Enable PHP FFE evaluation metric system tests by leoromanovsky · Pull Request #7033 · DataDog/system-tests

leoromanovsky · 2026-05-28T13:39:46Z

Motivation

PHP FFE evaluation metrics are merged in DataDog/dd-trace-php#3911, so the shared system-test coverage should be enabled for PHP.

Design doc: https://docs.google.com/document/d/1NvMfTpZWLBlFmEFNjdnlMyeVpy5l7KD8qujGFco6w2w/edit?tab=t.0

Changes

This PR enables tests/ffe/test_flag_eval_metrics.py for PHP at v1.21.0-dev in manifests/php.yml.

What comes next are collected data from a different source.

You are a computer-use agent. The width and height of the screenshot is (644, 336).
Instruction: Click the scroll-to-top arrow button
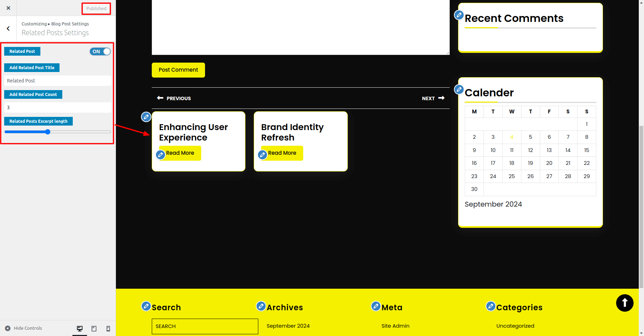pyautogui.click(x=625, y=303)
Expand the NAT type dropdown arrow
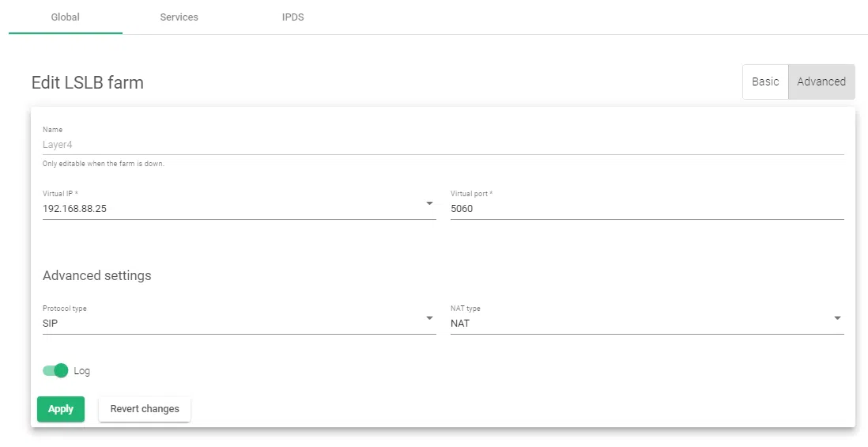This screenshot has height=447, width=868. click(837, 318)

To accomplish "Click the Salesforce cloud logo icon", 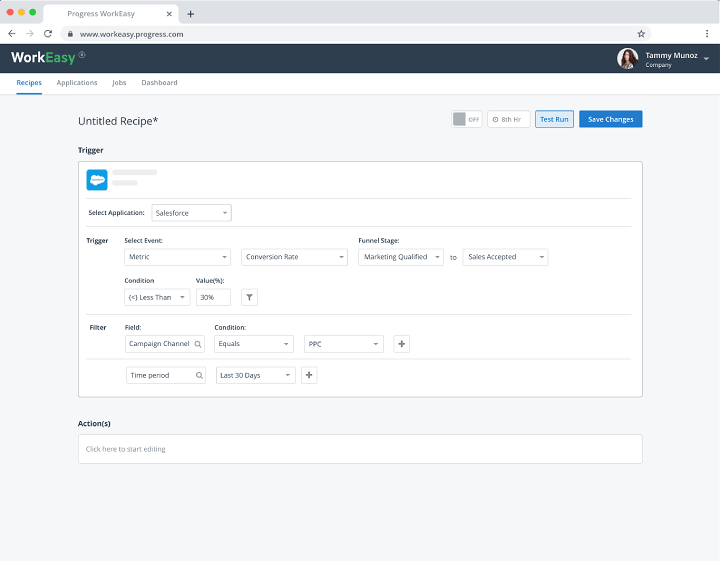I will 97,180.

Scope is intentionally only evaluation metrics. PHP evaluation and exposure system-test activation are already separate, so this PR stays as the metric-validation layer.

Decisions

The PR remains a manifest-only activation. The shared metric tests already cover successful evaluations, missing flags, malformed/empty RC payloads, disabled flags, type mismatches, targeting keys, and allocation metadata.

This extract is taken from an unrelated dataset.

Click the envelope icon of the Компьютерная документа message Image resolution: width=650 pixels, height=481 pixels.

I checked the RC readiness concern locally. RemoteConfigState.apply() waits for the tracer RC ACK and then sleeps briefly; that ACK is not a formal guarantee that the PHP evaluator has installed the config. I did not add a new wait helper in this PR because the current suite passed against the merged PHP implementation. If this flakes in CI, the targeted follow-up is to wait for a successful /ffe evaluation before asserting metrics, not to broaden this PR.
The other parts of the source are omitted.